The so-called Solomon paradox—the idea that people give wiser advice to others than they do to themselves—has a catchy appeal.
It feels true at first glance: we’ve all experienced how much easier it is to see someone else’s situation clearly while feeling lost in our own. But as a universal claim, it falls apart.
The paradox assumes that wisdom comes from distance, as if stepping back from the mess of our own lives magically grants clarity. But real wisdom doesn’t come from detachment. It comes from integration. From doing the difficult, unglamorous work of studying your own patterns, testing your own frameworks, and confronting your own illusions.
Advice Without Self-Work Is Just Projection.
Most people who parrot advice are regurgitating cultural scripts—they haven’t pressure-tested their thinking in the lab of their own lives. Without self-awareness, their guidance is nothing more than a reflection of their own biases and unresolved loops.
Detachment Isn’t the Same as Clarity.
The paradox suggests that distance from your own problems makes you wiser. Maybe it makes you clever, but clever isn’t the same as clear. Real clarity comes from looking directly at your own patterns and learning how to navigate the uncomfortable territory of your own emotional landscape.
Wisdom Requires Being in the Fire.
It’s easy to dish out advice from the sidelines. It’s harder to give meaningful, nuanced guidance when you’ve lived through the chaos, uncertainty, and complexity yourself—and still found a way to distill what matters.
There is some truth to why we seem to give clearer advice to others:
Psychological distance reduces noise. When you’re not emotionally entangled in the outcome, you can see patterns and next steps more objectively.
Self-talk is full of distortion. We are often harsher, more indulgent, or more avoidant with ourselves than we are with others.

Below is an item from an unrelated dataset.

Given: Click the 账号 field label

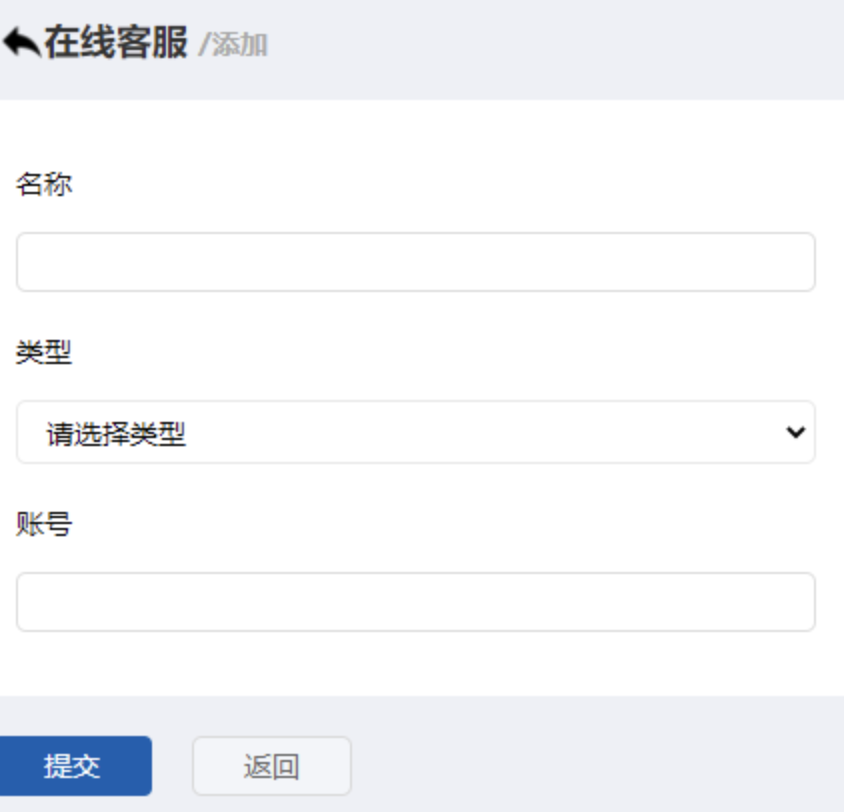Looking at the screenshot, I should [x=44, y=524].
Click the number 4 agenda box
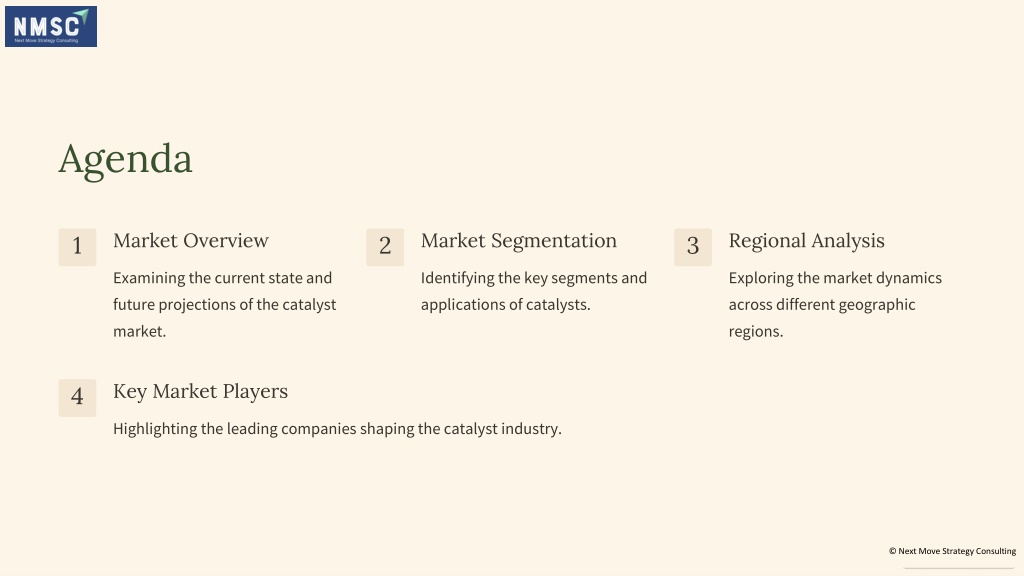This screenshot has height=576, width=1024. (77, 398)

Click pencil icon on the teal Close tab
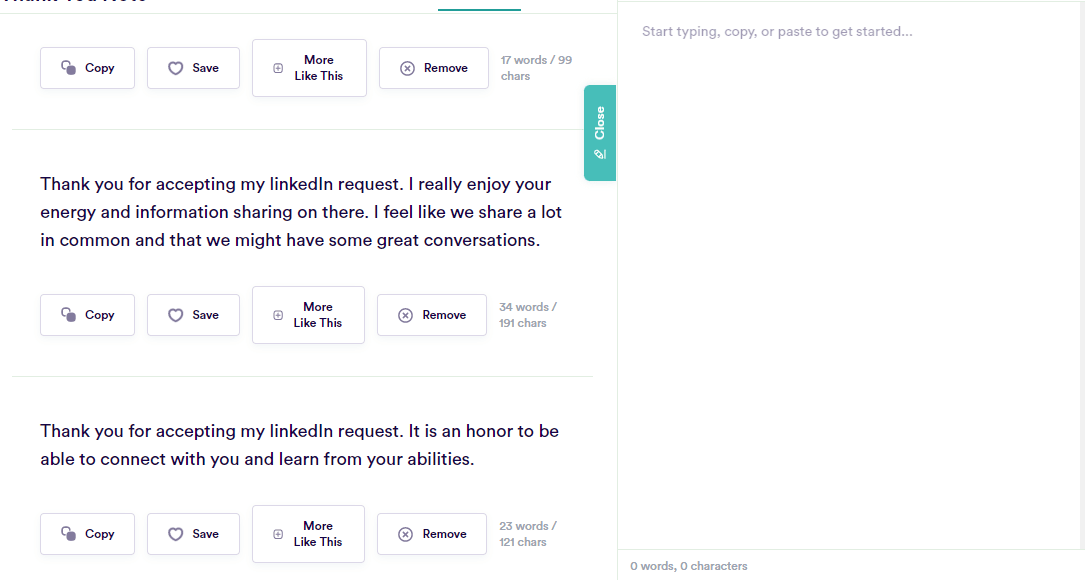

But this is where a shift in thinking is needed: real wisdom is about closing that gap—bringing the same clarity inward that we extend outward. It’s about seeing your own life as clearly as you see someone else’s.
No. Advice without self-knowledge is shallow at best, harmful at worst. The best advisors, leaders, or therapists are those who have spent years dissecting their own mechanisms. They’ve been their own test subjects. Their guidance carries weight because it’s been lived, not just theorized.
“The Solomon paradox assumes you can be wise without looking at yourself. That’s not wisdom—it’s distance. And distance can make you clever, but not clear.”
“You can’t give good advice if you’ve never held the same mirror up to yourself. Otherwise, you’re just reciting scripts.”
“The best advice doesn’t come from detachment—it comes from being tested.”